KOMPAS.com - Peneliti Pusat Riset Kesehatan Masyarakat dan Gizi Badan Riset dan Inovasi Nasional (BRIN) Rika Rachmalina mengusulkan pelibatan anak/remaja bersama keluarga mereka untuk mewujudkan keberlanjutan program intervensi gizi berbasis pemberian makanan pada anak.
"Kalau kita ingin program itu sustainable, dan melihat anak dan remaja itu adalah orang-orang yang unik dengan segala kebutuhan dan preferensinya, memang akan sangat baik ketika kita merancang suatu program atau intervensi dengan melibatkan mereka," katanya dalam webinar tentang penguatan gizi bagi ibu dan anak yang diikuti di Jakarta, Selasa (21/10/2025).
Rika memaparkan kompleksitas kebutuhan makanan bergizi pada anak dipengaruhi oleh berbagai faktor, mulai dari konsumsi gizi yang tidak seimbang, pergeseran jenis makanan dari real food ke ultra-processed food (UPF), hingga kesenjangan sosial yang dinilai semakin melebar.
Baca juga: Jika Program Diversifikasi Pangan Pemerintah Hanya Omon-omon, Krisis Mengintai Indonesia
"Perubahan konteks ini berdampak pada pergeseran perilaku makan pada populasi usia sekolah dan remaja yang tentu saja ini akan mempengaruhi status gizi kesehatan dan kesejahteraannya nanti," ujarnya.
Di era teknologi seperti sekarang, Rika menyebut faktor makan bersama teman di luar rumah dan penggunaan media sosial sangat mempengaruhi dalam pemilihan makanan.
Ia melanjutkan para remaja juga saling berbagi informasi tentang tempat nongkrong yang keren, yang makanannya dinilai enak, serta meningkatkan status sosial mereka.
Meskipun demikian, Rika menyebut terdapat penelitian yang membuktikan bahwa sebenarnya remaja ingin menjadi sehat, tetapi tidak menjadi motivator yang cukup kuat dalam memilih makanan sehat.
"Mereka bisa bedakan makanan sehat dan tidak sehat, tetapi menolak untuk makanan tradisional rumahan dan memilih camilan yang tidak sehat," ungkapnya seperti dikutip Antara.
Oleh karena itu, Rika menganjurkan adanya upaya food parenting dari keluarganya.
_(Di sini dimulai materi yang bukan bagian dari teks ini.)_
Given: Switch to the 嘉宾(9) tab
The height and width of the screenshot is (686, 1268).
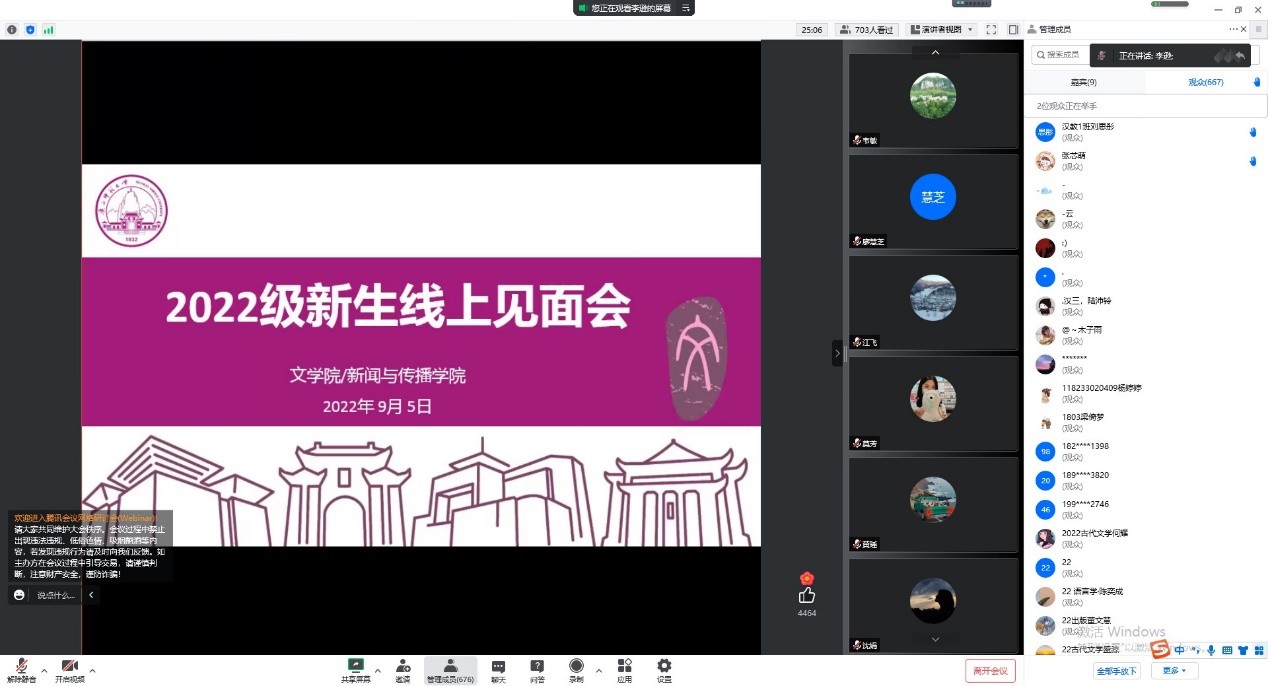Looking at the screenshot, I should tap(1084, 82).
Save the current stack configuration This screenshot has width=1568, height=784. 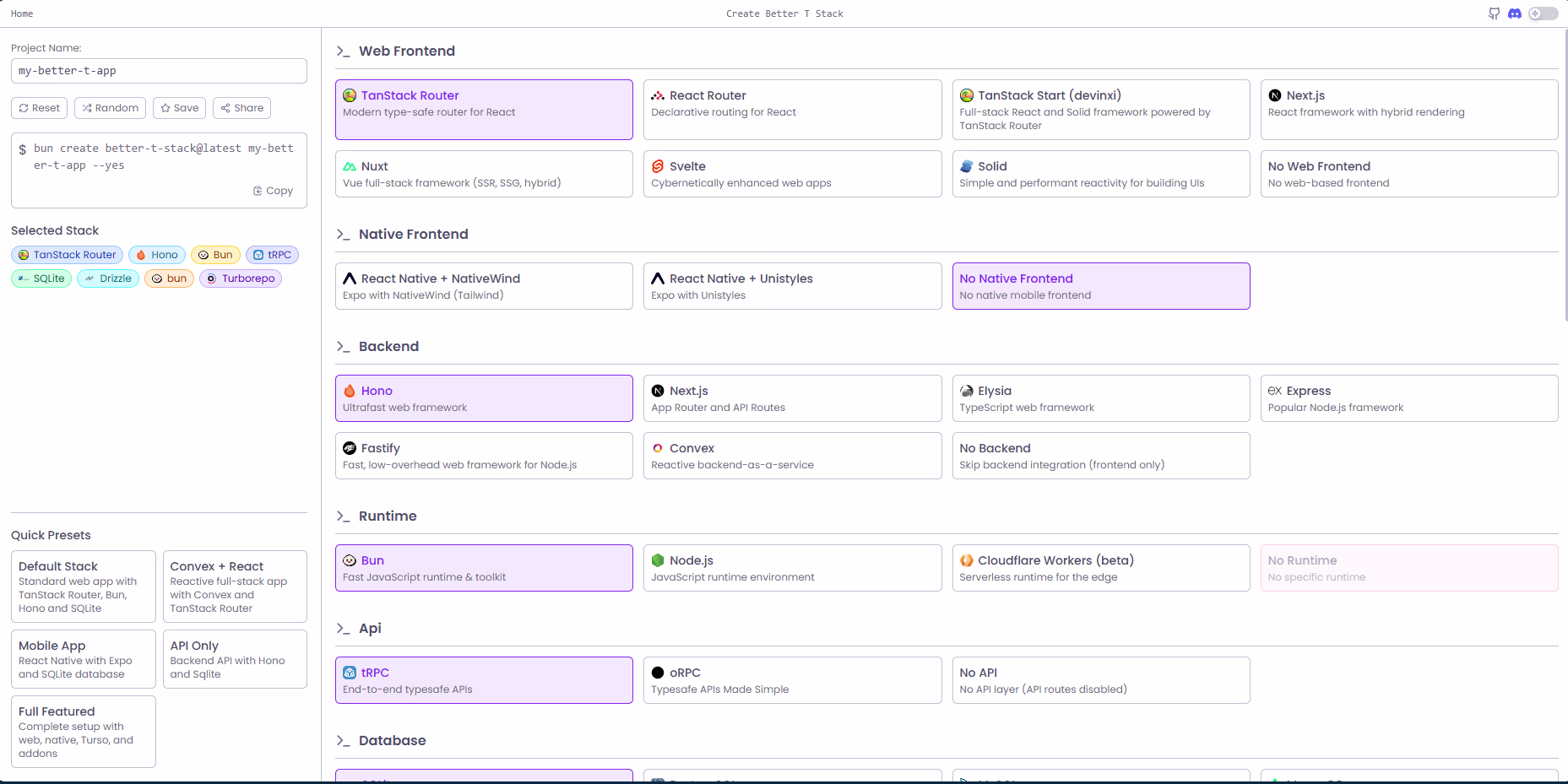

Food parenting merupakan proses di mana seorang anak menyukai makanan sehat, setelah melihat orang tua atau lingkungan sekitarnya memilih untuk memakan makanan sehat.
Melalui langkah ini, kata Rika, program intervensi gizi berbasis pemberian makanan kepada anak dapat dilaksanakan secara lebih berkelanjutan.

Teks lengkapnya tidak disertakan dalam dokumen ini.